Italia, Germania e Francia unite ma senza derive nazionalistiche
02/03/2017 - Deve esserci un sottile filo di imbarazzo che pervade alcuni esponenti della diplomazia economica europea. Da un lato sono impegnati nella costruzione di una politica industriale continentale forte e coesa e dall’altro devono gestire interessi nazionali che rischiano di entrare in conflitto con i partner di pari grado. È difficile d’altronde non cogliere una certa incongruenza tra la scelta francese di unirsi a Germania e Italia nella battaglia di principio contro gli investimenti cinesi sleali e i messaggi non proprio amichevoli che Parigi sta lanciando sull’acquisizione da parte di Fincantieri del controllo dei cantieri navali di Saint-Nazaire.
Se questa sensazione di alleanze variabili dovesse essere confermata, non sarebbe a dire il vero un segnale particolarmente incoraggiante. Come noto, due settimane fa, la Francia ha deciso di partecipare a un’iniziativa partita da Germania e Italia per chiedere alla Commissione poteri aggiuntivi, che arriverebbero fino al veto, nei confronti di acquisizioni cinesi nel settore hi-tech che non dovessero rispettare le regole delle economie di mercato. Una naturale conseguenza, secondo i tre Paesi, del principio di reciprocità. Va ricordato che si discute ormai dal 2013 di un accordo Ue-Cina sugli investimenti diretti esteri (Ide) allo scopo di limitare o annullare le barriere attualmente erette da Pechino. Si può perfino ipotizzare che l’affondo trilaterale sia una mossa tattica per ottenere l’accelerazione di quei negoziati, ma non cambierebbe di molto la sostanza.
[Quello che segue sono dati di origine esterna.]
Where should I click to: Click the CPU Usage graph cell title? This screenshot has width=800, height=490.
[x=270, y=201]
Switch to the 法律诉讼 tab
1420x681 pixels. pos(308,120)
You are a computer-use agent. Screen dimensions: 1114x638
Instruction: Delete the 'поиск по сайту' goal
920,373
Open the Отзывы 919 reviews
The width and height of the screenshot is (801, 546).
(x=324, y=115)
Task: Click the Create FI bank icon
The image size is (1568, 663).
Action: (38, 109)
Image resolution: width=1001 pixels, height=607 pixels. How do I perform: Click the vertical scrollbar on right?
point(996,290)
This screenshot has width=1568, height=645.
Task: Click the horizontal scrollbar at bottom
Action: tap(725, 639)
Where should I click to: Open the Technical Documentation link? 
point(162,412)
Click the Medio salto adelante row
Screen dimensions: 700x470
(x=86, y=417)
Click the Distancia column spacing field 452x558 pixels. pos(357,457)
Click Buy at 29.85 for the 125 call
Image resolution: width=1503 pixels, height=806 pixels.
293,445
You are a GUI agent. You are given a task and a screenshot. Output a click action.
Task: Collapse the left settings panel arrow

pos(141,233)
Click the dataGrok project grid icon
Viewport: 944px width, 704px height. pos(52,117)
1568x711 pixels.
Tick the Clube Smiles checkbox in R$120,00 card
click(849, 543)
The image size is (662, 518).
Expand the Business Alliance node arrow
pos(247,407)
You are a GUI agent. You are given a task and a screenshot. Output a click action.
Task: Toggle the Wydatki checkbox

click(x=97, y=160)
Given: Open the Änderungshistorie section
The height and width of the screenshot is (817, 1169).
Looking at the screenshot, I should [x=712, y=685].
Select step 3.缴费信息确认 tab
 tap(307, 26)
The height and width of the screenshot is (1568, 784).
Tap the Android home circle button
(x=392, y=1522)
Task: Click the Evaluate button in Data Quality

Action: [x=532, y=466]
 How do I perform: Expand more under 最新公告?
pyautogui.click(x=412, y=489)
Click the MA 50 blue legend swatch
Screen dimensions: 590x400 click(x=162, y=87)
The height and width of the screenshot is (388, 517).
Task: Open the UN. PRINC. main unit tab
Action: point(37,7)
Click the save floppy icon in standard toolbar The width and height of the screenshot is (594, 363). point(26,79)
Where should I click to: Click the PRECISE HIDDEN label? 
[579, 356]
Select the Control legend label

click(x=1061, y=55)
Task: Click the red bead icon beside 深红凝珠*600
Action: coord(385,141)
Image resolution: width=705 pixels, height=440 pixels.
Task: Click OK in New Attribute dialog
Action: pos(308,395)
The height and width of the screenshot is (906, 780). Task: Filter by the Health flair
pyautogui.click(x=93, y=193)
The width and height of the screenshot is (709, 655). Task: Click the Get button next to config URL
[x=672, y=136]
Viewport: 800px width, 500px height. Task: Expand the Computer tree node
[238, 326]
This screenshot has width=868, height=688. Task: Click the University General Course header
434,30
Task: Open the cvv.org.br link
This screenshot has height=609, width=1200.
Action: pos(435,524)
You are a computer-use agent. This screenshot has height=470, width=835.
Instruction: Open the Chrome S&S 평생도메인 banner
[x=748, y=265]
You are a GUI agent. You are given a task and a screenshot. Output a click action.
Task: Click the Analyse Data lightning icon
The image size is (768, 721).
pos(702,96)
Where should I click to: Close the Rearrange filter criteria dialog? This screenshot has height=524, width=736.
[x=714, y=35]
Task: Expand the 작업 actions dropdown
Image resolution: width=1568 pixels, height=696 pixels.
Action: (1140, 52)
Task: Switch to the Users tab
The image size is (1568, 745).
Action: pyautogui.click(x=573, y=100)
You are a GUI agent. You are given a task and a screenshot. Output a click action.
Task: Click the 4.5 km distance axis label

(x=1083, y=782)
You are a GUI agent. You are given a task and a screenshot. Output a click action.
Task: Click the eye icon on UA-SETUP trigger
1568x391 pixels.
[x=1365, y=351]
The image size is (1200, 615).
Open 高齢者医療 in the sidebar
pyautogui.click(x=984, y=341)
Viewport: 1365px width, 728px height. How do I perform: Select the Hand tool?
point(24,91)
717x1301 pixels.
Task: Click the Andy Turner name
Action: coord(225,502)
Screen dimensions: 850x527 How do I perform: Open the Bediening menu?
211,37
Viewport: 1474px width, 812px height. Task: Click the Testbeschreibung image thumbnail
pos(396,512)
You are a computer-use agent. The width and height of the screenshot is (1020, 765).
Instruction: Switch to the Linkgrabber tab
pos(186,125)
Le «minacce» esterne da Cina e Stati Uniti
Il punto infatti (è la posizione italiana, espressa durante il forum bilaterale con la Germania di gennaio) è che i tre grandi Paesi manifatturieri europei dovrebbero far fronte comune di fronte ad avversari e sfide che sono altrettanto comuni,senza imbastire guerre fratricide, mentre oltre l’Atlantico si preannunciano ulteriori chiusure per gli appalti pubblici nel nome del “Buy American” e in Cina si affilano le armi per acquisire e forse trasferire tecnologia europea. Tra gennaio e ottobre 2016, ha calcolato il settimanale Spiegel, gli investitori provenienti da Cina e Hong Kong hanno acquistato 58 imprese tedesche, tra le quali spiccano aziende ad alta tecnologia come Kuka (robot), KraussMaffei (macchine agricole), EEW (inceneritori). L’Italia, con la prossima norma “anti scorrerie” sulle scalate e con un possibile potenziamento dei poteri speciali noti come golden power, valuta a sua volta il rischio di perdere alta tecnologia e lo stesso probabilmente ha fatto la Francia.
Il caso Fincantieri-Stx e la linea della coerenza
La minaccia, se tale si può già definirla, è comune. Ma le schermaglie su Fincantieri pongono un problema di coerenza, perché con una mano si firmano alleanze con Germania e Italia e con l’altra si vorrebbero scrivere condizioni a un’operazione effettuata entro i perimetri delle regole di mercato. Per amore di verità va anche detto che lo stesso governo italiano, dopo la vicenda Vivendi-Mediaset e le critiche a un espansionismo opaco non passate inosservate a Parigi, dovrà muoversi con perfetto equilibrio lungo il filo di norme che se non dosate a dovere, e condivise dalla Commissione, scatenerebbero a loro volta giustificati anatemi degli anti interventisti.
Il calo degli investimenti esteri in entrata
Tra il 2007 e il 2015, nonostante l’attivismo cinese, l’Unione europea ha perso il 42% degli investimenti esteri diretti in entrata ed è evidente che barriere discriminatorie non farebbero che aggravare una perdita di competitività interna. Non a caso Germania, Italia, Francia (insieme a Polonia e Spagna) sono anche tra i firmatari dell’appello per un rilancio della politica industriale europea che ha tra i capitoli centrali proprio il supporto e la tutela degli investimenti esteri. Monitorandoli con attenzione, tuttavia, « alla luce di determinate prassi di investimento strategico da Paesi extra- europei nei quali esistono forti ostacoli agli Ide». È tempo di alzare il livello di attenzione, secondo questa tesi, trasferendo il concetto di parità di trattamento in regolamenti ed azioni.
Quanto questa linea comune risulterà credibile dipenderà anche dagli equilibri sulle scelte interne, dalla tenuta dei confini tra interesse nazionale e deriva interventista, dalla coerenza tra la politica industriale che si pratica in patria con quella che si professa con gli alleati in Europa.